• [What to do]: All of the data that follows should be written out exactly.

• [Source information]:
↓
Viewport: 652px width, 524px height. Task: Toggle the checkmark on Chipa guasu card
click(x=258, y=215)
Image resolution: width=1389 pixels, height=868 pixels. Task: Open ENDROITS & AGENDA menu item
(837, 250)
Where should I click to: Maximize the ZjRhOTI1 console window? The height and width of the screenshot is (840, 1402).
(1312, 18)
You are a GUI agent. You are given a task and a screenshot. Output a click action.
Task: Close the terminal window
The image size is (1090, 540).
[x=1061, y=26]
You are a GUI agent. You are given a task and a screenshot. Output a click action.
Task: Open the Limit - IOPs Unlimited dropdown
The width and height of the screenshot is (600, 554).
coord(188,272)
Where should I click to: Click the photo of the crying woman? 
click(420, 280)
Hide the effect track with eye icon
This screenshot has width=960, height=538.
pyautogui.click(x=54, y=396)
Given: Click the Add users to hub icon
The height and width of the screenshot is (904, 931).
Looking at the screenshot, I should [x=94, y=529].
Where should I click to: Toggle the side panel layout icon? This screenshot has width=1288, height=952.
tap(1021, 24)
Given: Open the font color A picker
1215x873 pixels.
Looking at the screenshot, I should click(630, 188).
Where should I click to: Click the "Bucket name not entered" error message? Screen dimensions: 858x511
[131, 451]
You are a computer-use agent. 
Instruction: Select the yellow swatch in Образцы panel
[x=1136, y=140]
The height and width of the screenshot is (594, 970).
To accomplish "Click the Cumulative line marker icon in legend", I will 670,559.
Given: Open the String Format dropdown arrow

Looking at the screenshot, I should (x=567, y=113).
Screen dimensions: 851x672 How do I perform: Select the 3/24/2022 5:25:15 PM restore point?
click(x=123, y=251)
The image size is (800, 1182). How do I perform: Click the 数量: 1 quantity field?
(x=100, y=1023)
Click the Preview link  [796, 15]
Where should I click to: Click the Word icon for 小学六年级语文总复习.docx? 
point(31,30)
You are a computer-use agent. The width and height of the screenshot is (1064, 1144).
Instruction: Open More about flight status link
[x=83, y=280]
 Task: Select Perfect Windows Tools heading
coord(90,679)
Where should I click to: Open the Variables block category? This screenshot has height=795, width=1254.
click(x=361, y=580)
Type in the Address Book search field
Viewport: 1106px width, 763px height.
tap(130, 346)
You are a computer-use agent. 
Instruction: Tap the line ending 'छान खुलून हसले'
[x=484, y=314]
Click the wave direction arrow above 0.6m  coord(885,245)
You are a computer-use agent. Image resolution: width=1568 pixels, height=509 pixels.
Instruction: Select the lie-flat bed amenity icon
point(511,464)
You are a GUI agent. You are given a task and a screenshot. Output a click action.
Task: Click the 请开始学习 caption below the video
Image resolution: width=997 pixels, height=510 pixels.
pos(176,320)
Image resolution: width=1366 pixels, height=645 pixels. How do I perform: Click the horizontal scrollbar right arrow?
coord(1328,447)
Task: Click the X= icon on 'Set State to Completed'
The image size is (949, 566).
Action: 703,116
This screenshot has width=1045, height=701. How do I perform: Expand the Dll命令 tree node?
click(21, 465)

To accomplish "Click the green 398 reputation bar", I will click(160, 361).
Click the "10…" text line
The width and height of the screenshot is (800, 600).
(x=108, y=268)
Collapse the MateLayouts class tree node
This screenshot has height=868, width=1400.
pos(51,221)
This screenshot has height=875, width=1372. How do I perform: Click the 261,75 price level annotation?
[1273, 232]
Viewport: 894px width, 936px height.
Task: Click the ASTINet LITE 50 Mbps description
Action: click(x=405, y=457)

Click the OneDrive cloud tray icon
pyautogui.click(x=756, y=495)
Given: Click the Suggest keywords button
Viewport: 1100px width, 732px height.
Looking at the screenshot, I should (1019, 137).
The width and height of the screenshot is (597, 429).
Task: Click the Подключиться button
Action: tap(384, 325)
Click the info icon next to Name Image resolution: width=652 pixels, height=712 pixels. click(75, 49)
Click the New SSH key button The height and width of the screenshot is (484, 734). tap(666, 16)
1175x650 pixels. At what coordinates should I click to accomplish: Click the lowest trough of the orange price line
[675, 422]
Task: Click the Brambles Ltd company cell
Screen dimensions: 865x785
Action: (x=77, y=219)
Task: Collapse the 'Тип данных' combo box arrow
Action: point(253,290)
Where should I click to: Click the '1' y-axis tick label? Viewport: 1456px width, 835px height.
↑
• [Exercise result]:
Viewport: 652px width, 524px height. Task: Toggle the checkmark on Chipa guasu card
click(x=258, y=215)
Image resolution: width=1389 pixels, height=868 pixels. Task: Open ENDROITS & AGENDA menu item
(837, 250)
Where should I click to: Maximize the ZjRhOTI1 console window? The height and width of the screenshot is (840, 1402).
(1312, 18)
You are a GUI agent. You are given a task and a screenshot. Output a click action.
Task: Close the terminal window
The image size is (1090, 540).
[x=1061, y=26]
You are a GUI agent. You are given a task and a screenshot. Output a click action.
Task: Open the Limit - IOPs Unlimited dropdown
The width and height of the screenshot is (600, 554).
coord(188,272)
Where should I click to: Click the photo of the crying woman? 
click(420, 280)
Hide the effect track with eye icon
This screenshot has width=960, height=538.
pyautogui.click(x=54, y=396)
Given: Click the Add users to hub icon
The height and width of the screenshot is (904, 931).
Looking at the screenshot, I should [x=94, y=529].
Where should I click to: Toggle the side panel layout icon? This screenshot has width=1288, height=952.
tap(1021, 24)
Given: Open the font color A picker
1215x873 pixels.
Looking at the screenshot, I should click(630, 188).
Where should I click to: Click the "Bucket name not entered" error message? Screen dimensions: 858x511
[131, 451]
You are a computer-use agent. 
Instruction: Select the yellow swatch in Образцы panel
[x=1136, y=140]
The height and width of the screenshot is (594, 970).
To accomplish "Click the Cumulative line marker icon in legend", I will 670,559.
Given: Open the String Format dropdown arrow

Looking at the screenshot, I should (x=567, y=113).
Screen dimensions: 851x672 How do I perform: Select the 3/24/2022 5:25:15 PM restore point?
click(x=123, y=251)
The image size is (800, 1182). How do I perform: Click the 数量: 1 quantity field?
(x=100, y=1023)
Click the Preview link  [796, 15]
Where should I click to: Click the Word icon for 小学六年级语文总复习.docx? 
point(31,30)
You are a computer-use agent. The width and height of the screenshot is (1064, 1144).
Instruction: Open More about flight status link
[x=83, y=280]
 Task: Select Perfect Windows Tools heading
coord(90,679)
Where should I click to: Open the Variables block category? This screenshot has height=795, width=1254.
click(x=361, y=580)
Type in the Address Book search field
Viewport: 1106px width, 763px height.
tap(130, 346)
You are a computer-use agent. 
Instruction: Tap the line ending 'छान खुलून हसले'
[x=484, y=314]
Click the wave direction arrow above 0.6m  coord(885,245)
You are a computer-use agent. Image resolution: width=1568 pixels, height=509 pixels.
Instruction: Select the lie-flat bed amenity icon
point(511,464)
You are a GUI agent. You are given a task and a screenshot. Output a click action.
Task: Click the 请开始学习 caption below the video
Image resolution: width=997 pixels, height=510 pixels.
pos(176,320)
Image resolution: width=1366 pixels, height=645 pixels. How do I perform: Click the horizontal scrollbar right arrow?
coord(1328,447)
Task: Click the X= icon on 'Set State to Completed'
The image size is (949, 566).
Action: 703,116
This screenshot has width=1045, height=701. How do I perform: Expand the Dll命令 tree node?
click(21, 465)

To accomplish "Click the green 398 reputation bar", I will click(160, 361).
Click the "10…" text line
The width and height of the screenshot is (800, 600).
(x=108, y=268)
Collapse the MateLayouts class tree node
This screenshot has height=868, width=1400.
pos(51,221)
This screenshot has height=875, width=1372. How do I perform: Click the 261,75 price level annotation?
[1273, 232]
Viewport: 894px width, 936px height.
Task: Click the ASTINet LITE 50 Mbps description
Action: click(x=405, y=457)

Click the OneDrive cloud tray icon
pyautogui.click(x=756, y=495)
Given: Click the Suggest keywords button
Viewport: 1100px width, 732px height.
Looking at the screenshot, I should (1019, 137).
The width and height of the screenshot is (597, 429).
Task: Click the Подключиться button
Action: tap(384, 325)
Click the info icon next to Name Image resolution: width=652 pixels, height=712 pixels. click(75, 49)
Click the New SSH key button The height and width of the screenshot is (484, 734). tap(666, 16)
1175x650 pixels. At what coordinates should I click to accomplish: Click the lowest trough of the orange price line
[675, 422]
Task: Click the Brambles Ltd company cell
Screen dimensions: 865x785
Action: (x=77, y=219)
Task: Collapse the 'Тип данных' combo box arrow
Action: point(253,290)
Where should I click to: Click the '1' y-axis tick label? Viewport: 1456px width, 835px height.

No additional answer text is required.